Beyrut’ta bundan sonra çok kalmadım. Rumeliye Üsküp alayına naklim için icra kılındı oraya varmamla beraber Balkan harbi zuhura geldi Komanovada ordunun mağlubiyete duçar olmasıyla Sırplılar Üsküp üzerine gelmeğe başladılar. Muhammed Nur’ul Arab’ın hafidi (torunu) Hacı Kemal Efendi’yi talabeleri ve ailesiyle Selanik’e gönderdik. Fakirde bir gece sonra hareketle Selanik tarikiyle Manastır’a gelmiş bulunuyordu. Manastır’ında düşmesiyle beraber Görüce’ye kadar gitmiş isemde o sırada Jandarmaya mensup ve ordu ile hiç bir irtibatım bulunmadığı ve hastalanmam üzerine iadeyi afiyete kadar Görüce’de yakın akrabalarımın hanesinde misafir kaldım. Ve Görüce’ninde düşmesi üzerine ve tekrar tebdilen Manastır’a oradan da Selanik yoluyla İzmir’e ve oradanda İstanbul’a geldim. Hazreti Ahmed Amîş Efendime ancak 14 sene sonra tekrar kavuşmuş oldum.

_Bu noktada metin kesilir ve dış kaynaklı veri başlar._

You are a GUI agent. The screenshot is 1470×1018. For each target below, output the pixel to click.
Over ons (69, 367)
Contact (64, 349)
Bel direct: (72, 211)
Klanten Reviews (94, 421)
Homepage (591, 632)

Mübarek ellerini öptükten sonra ismimi sordu
“Kazım” dememle
“Bizim Kazım mı? “ diye sordu.
“Neredesin? Kazım kendini çok özlettin” buyurdular. Cevaben;
“ Ancak şimdi geliyorum efendim” dedim. Rumeli ahvalinden sorması ile vekayıi muhtasaran arz ettim. Merhameti ilahiyenin bu ümmeti merhumeye has bir şefkatle tecellisâz olmasını diledim. Bu işlerin başında kalbimden söyleyerek “hep Rus fırıldağı vardır”, dedim. Cevaben
“Fekatele Talute Calute ayetini” (Bakara, 251) okudu.[90]
“en nihayet Talut Calut’u katledecek ve ancak o zaman ferahlık olacaktır.” buyurdular ve elimden tutarak Fatih camii havlusunu beraberce yürüdük. Esna-i rahte (yol esnasında) eski arkadaşım Veli’yi sordum.

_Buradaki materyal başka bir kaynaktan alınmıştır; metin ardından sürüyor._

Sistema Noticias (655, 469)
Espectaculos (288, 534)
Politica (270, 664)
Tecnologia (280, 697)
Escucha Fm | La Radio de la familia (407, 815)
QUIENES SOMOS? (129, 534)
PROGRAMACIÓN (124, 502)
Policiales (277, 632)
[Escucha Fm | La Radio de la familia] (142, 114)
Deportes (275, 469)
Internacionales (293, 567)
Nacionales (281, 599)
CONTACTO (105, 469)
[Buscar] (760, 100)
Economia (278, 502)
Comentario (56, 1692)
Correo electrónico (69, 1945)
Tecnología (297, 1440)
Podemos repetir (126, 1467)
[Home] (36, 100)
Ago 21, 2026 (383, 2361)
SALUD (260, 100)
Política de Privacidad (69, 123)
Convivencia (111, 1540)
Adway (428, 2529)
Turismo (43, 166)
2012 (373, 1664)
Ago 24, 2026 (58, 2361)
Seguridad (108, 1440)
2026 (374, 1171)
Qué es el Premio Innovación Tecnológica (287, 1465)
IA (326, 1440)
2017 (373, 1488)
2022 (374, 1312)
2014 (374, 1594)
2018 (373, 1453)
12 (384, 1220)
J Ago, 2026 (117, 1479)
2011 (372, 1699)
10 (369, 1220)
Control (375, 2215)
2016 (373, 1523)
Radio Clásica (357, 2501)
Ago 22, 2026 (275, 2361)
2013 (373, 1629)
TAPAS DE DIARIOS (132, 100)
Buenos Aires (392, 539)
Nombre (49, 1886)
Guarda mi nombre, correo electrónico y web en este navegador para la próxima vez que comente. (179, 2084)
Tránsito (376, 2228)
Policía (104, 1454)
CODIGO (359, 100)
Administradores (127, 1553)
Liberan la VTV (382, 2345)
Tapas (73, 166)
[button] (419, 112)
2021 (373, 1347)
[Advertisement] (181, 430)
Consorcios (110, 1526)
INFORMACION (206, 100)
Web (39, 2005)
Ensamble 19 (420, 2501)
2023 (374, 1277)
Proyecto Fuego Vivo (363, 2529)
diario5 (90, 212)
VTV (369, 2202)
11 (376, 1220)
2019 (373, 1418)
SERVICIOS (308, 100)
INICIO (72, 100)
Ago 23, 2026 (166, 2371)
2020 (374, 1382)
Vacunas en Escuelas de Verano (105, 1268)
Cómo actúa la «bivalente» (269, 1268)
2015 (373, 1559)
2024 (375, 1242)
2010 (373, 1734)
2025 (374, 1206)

“Kim bilir nerede sürtüyor” buyurdu. “Talebeliğimde beni onun rehberliğine vermiştiniz” dedim.
“Biz İhvanımızı kendimiz terbiye eder başkalarına vermeyiz.” buyurdular. Ve artık haneyi saadetlerine doğru giderken müsaade isteyerek tekrar veda eyledim.
· Hazreti Âdem’e bütün diller teklif edildi, ama Türk lisanını seçti. [91] Onun için Türk devleti ilelebet payidâr olur.

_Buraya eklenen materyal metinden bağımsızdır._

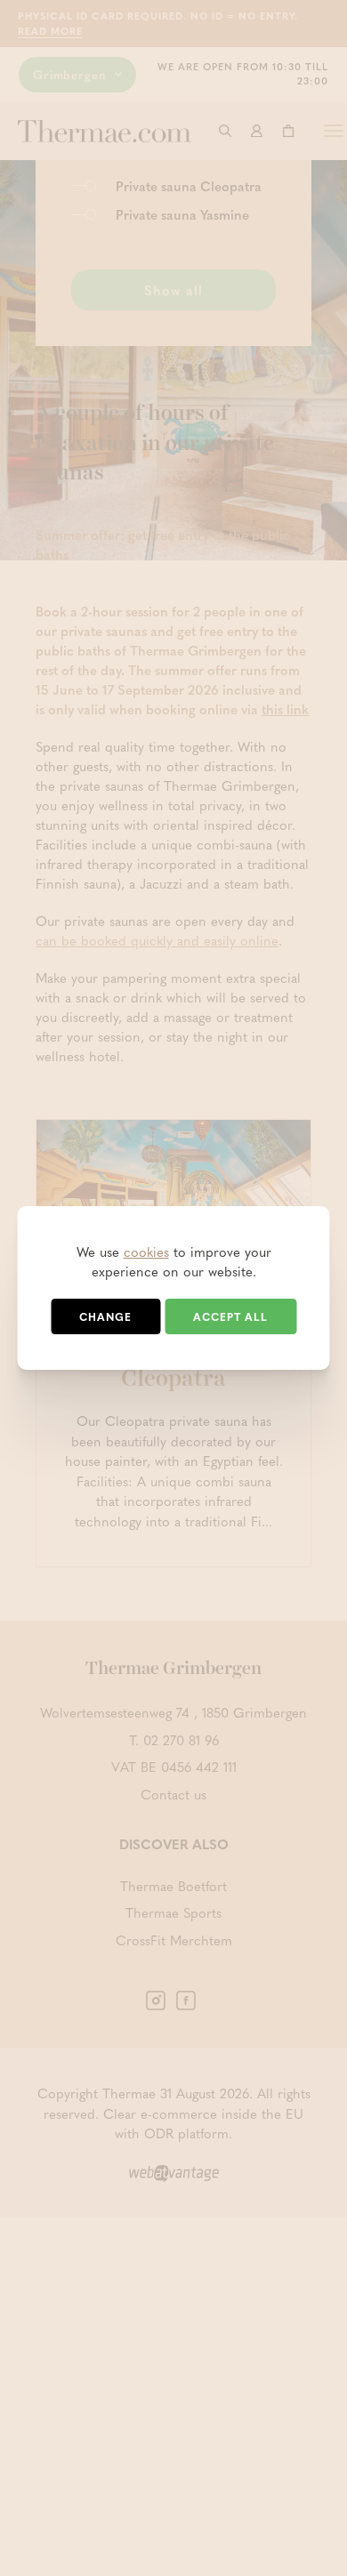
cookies (146, 1251)
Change (105, 1316)
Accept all (230, 1316)
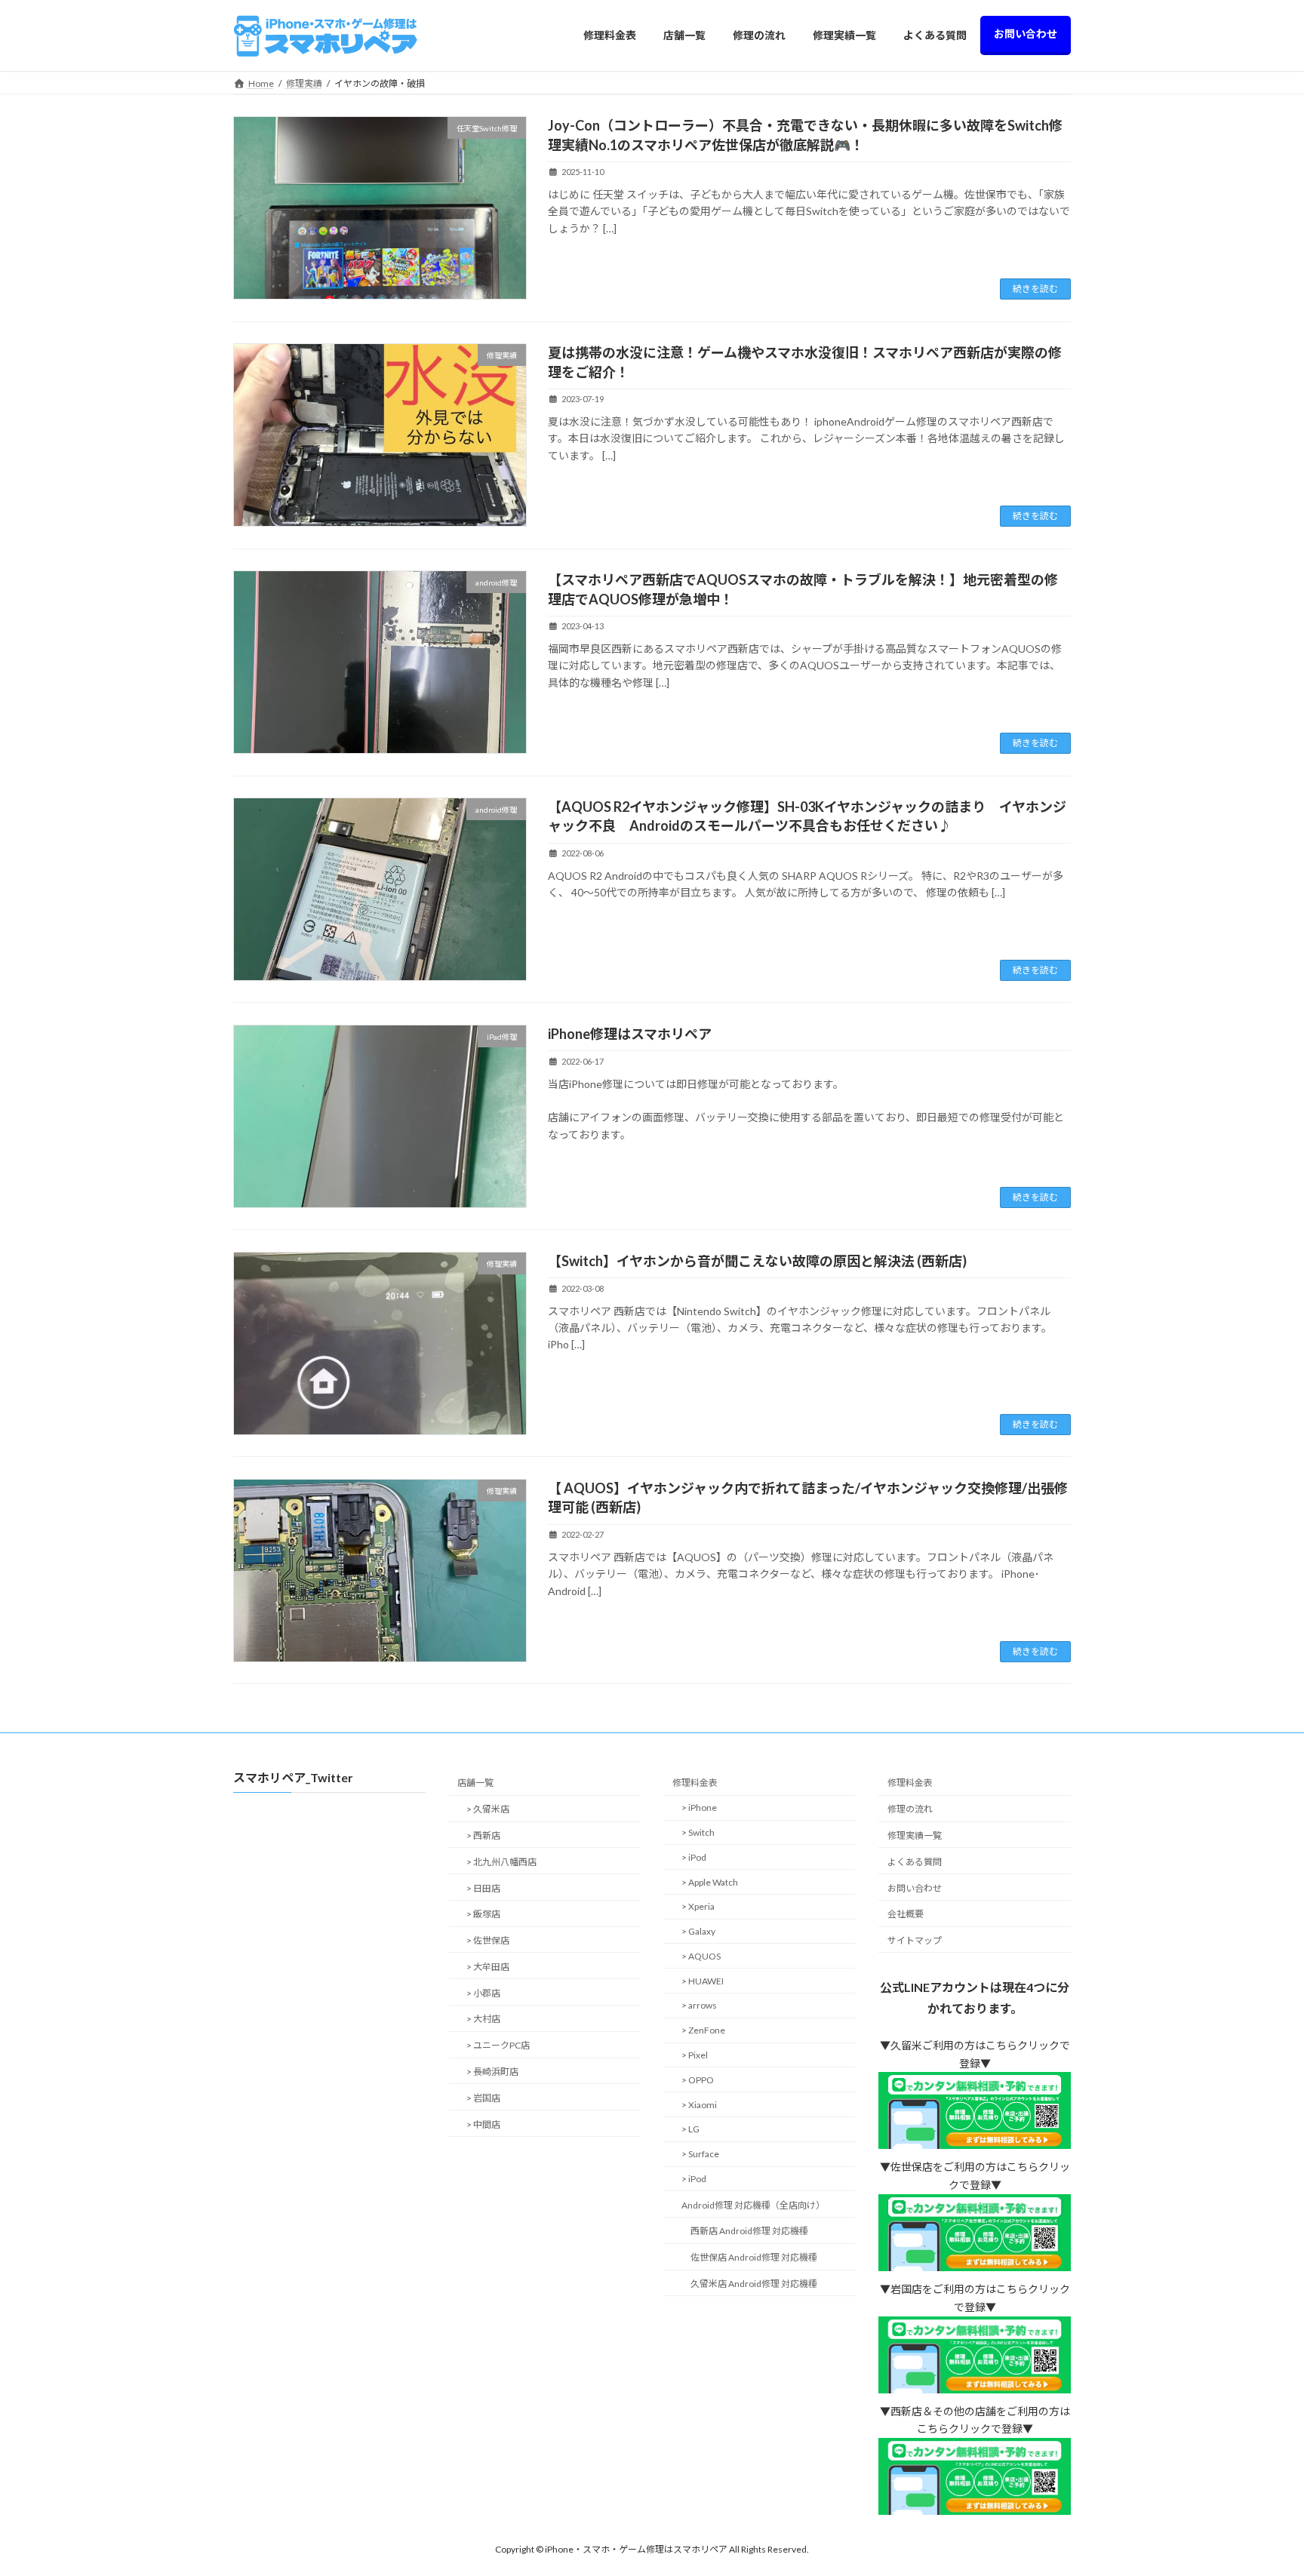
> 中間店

· Yerde gökte büyük değişiklikler olacak.
· Semâvatta büyük değişiklikler olacak bir yıldız peyda olacak.
· Paris şehri semavî bir hâdise ile mahvolacak.
· Üçüncü Dünya Harbi çıkacak, Efendim hazretleri buyurdu ki; “Rusya mahvolacak, küçük bir devlet haline gelecek.” Anadolu ahalisine dua ettim, bu badirede onlara ziyan gelmeyecek. Bu esnada avucunu sıkar gibi yaparak
“Rusyayı küçülttüm, küçülttüm.”
“Rusya darmadağan olacak! O Kremlin sokaklarında köpekler uluyacak!..”
· İngiltere ve Yunanistan mahva mahkûmdur. İngilizler o zaman Türk donanmasına bakıp gıpta edecekler, hayıflanacaklar. [92]
· Yine Ahmed Amîş Efendi’nin İngiltere için şu rivayeti vardır.
“O zâlim imparatorluk balıkçılıkla geçinen küçük bir ada devleti haline gelecek!.”[93]
· Ona memnunum ki sizi çok iyi günler bekliyor. Efendim ( Mehmed Tevfik Efendi Hazretleri nakletti):
60 - 70 sene büyük iyilik olacak. Memleket selâmla idare edilecek. Ben görmem ama siz görürsünüz, buyururlardı. Efendim de (Hoca Efendi Hazretleri ) orada idi ama kemâlâtından ötürü ona değil bana söylerlerdi.
Bir sabah Efendimin huzuruna girdiğimde:
“Mustafa ne haberler var ?” diye sordular. O sabahki gazeteler Yunanlıların Bursa’yı işgal ettiğini yazıyordu. Arz ettim.
“Gelen kitabî, biz değiliz” buyurdular. Gazeteyi kendilerine verdim. Gazetedeki resimde bir Yunan zabiti Orhan Gazi’nin sandukasının üzerine oturmuş, elindeki kamçı ile sandukaya vuruyordu. Bunu görünce mübarek gözleri doldu. Hiddetle:
“Bu kâfirler Anadolu’dan çıkacak! Çıkacak! Çıkacak! Onlar nasıl kaçtıklarını; kovalayan nasıl kovaladığını bilemeyecek” buyurdular. Her bir ‘çıkacak ‘ lâfı bir seneye tekabül etti. Üç yıl sonra Yunanlıları Anadolu’dan kovaladık. Onlar nasıl kaçtıklarını, bizimkiler nasıl kovaladıklarını bilemediler.
· (Bu beyan Mustafa Özeren Efendi’den rivayettir. Nakleden Dr. Hamdi Hizalan Beyefendi’dir)
1919 da Ahmed Amîş Efendi’ye: İzmir işgal oldu haberi iletilince:
“Muvakattir!” (vakitli, geçici bir zamandır) buyurup, aynı sözü üç defa tekrarlamışlar. Gerçekten İzmir işgali üç sene sürmüş..
· Benî Kureyşden biri ( bir defasında: Evlâd-ı Rasulden birisi ) zulüm ve îtisafa mâruz kalınca Kayı Aşireti’ne iltica etti. Mürûr-i eyyam ve zaman ile onlara baş oldu. Fakat kendileri de bilmez.
· Fatih ile Yavuz Selim Han, İmâmeyn silkindendir. [94] Türk devleti ( bir defasında da: Türk Milleti) ilâ yevmi’l-kıyâme baki kalır, payidar olur. Fakat şekl-i idaresi şekilden şekile tahavvül eder.